The categories of entities and the principles for implementing equivalence algorithms on these categories are also described in [15, 16]. Intuitively, the canonical set of a category of entities may be obtained by “flattening” its category sub-tree and computing the union set of all canonical sets if its descendant leaf entities. In the case of categories of entities, the canonical representative is recursively computed [18].

In many practical cases, entity equivalences or even canonical elements have to be mapped, sometime with user assistance. In [18, 19], we address mappings and pattern matching issues. We overview here the principles proposed in this respect.

We designed pattern matching rules for equivalent entities by reducing the mapping between two elements, belonging to the two equivalence classes that are to be mapped, to mapping their canonical representatives [18, 19]. The formalization is given in [18, 19].

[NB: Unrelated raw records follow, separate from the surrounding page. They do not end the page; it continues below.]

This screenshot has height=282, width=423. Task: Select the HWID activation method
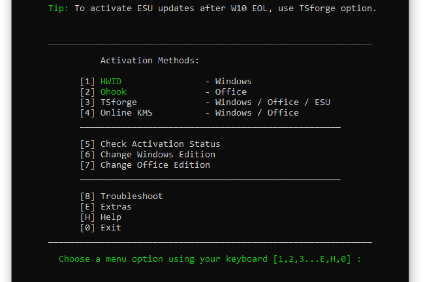pyautogui.click(x=111, y=81)
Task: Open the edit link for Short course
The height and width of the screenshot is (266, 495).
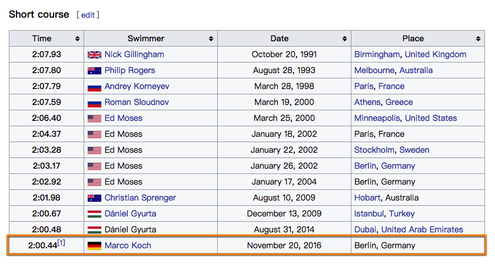Action: point(88,15)
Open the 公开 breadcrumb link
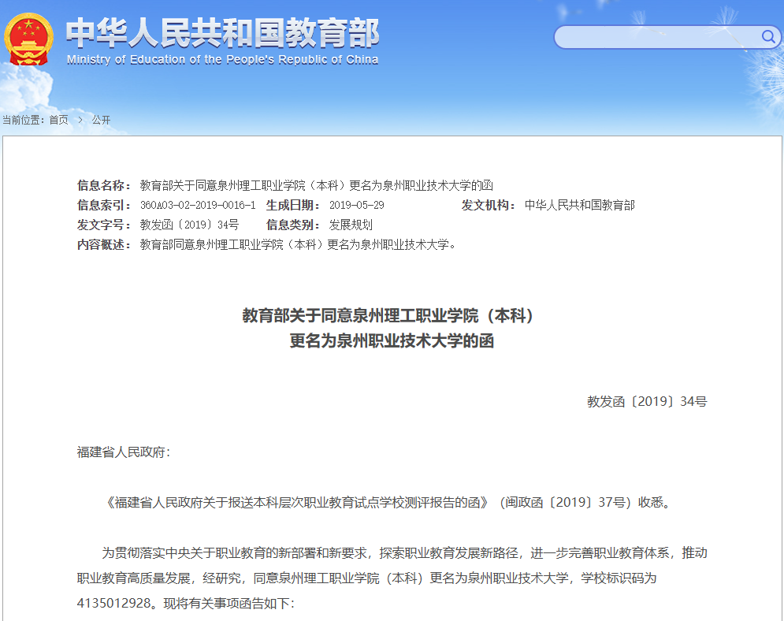 pos(101,120)
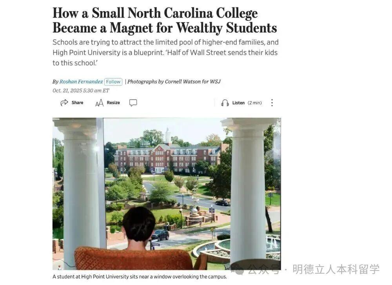Screen dimensions: 392x285
Task: Click the Share arrow icon
Action: [x=64, y=102]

Intuitively, instead of dealing with the equivalence of any elements between two classes, we reduce the problem to the simpler one of dealing with the equivalence of the two classes’ representatives – see Fig. 3.

Fig. 3.
figure 3

Pattern Matching scheme for Equivalence classes [18].

The canonical set of a category of entities or events may be achieved by “flattening” its category sub-tree and computing the union set of all canonical sets of its descendant leaf entities. The process of obtaining the canonical representative of categories of entities or events is recursively computed [18, 20].

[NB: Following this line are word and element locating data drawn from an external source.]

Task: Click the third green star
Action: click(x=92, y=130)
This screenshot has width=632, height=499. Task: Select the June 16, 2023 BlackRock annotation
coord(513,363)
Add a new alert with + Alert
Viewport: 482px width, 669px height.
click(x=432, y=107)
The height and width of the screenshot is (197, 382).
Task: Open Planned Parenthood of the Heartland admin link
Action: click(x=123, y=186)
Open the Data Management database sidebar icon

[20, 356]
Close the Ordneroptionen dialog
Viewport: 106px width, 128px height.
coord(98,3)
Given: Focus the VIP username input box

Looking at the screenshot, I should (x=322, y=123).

2.4 Principles for Building Associations and Running Equivalence Algorithm

We have previously addresses the topic of building the cloud database representation in [18, 19]. Within this section, we describe the way in which we can use a canonical for in order to perform associations within the database that is processed.

Let us suppose that in the database we have S1 and S2 equivalent sets of data with the canonical representation S and S2 and S3 equivalent sets of data that have also been mapped into the same canonical representation S, then sets S1 and S3 do not have to be further checked if they are equivalent, since they have the same canonical representative S. The mapping and equivalence association scheme is graphically represented in Fig. 4 [18].

Fig. 4.
figure 4

Building the associations with the canonical representation

Instead of using specific instances that exist on each attributes, equivalence algorithms allow to combine detailed cases on to several types of entities or events. The principles behind implementing equivalence algorithms on categories of entities [15, 16] may also be used to implement equivalence on categories of any types of information objects as entities, like customers or products, or events, like travels or purchases.

3 Conclusions

A project of knowledge discovery in databases is usually triggered by challenges or opportunities from the business environment and, to be truly effective, the business field must properly support and be supported by the information technology tools, based on the fundamental principle of business alignment with information [21, 22]. In fact, KDD projects are good examples of initiatives based on good business alignment with information technology, one of the major concerns of information technology managers in companies in recent years [23]. The equivalence algorithms and the canonical representation give the necessary flexibility to define new business concepts which can be used in order to capture more comprehensive knowledge, like enhanced association rules comparatively to the traditional approach.

The simplification and equivalence algorithms represent an opportunity of boosting business intelligence and analytics through an adequate process of knowledge discovery in databases. This paper presents a methodology to implement business intelligence and analytics solutions using the approach of knowledge discovery in databases processes and incorporating the advantages of canonical form representation and of the equivalence algorithms. Using the proposed methodology, the implementers of BI&A solutions may better prepare the data that will be used in the modelling phase and that supports the BI&A system.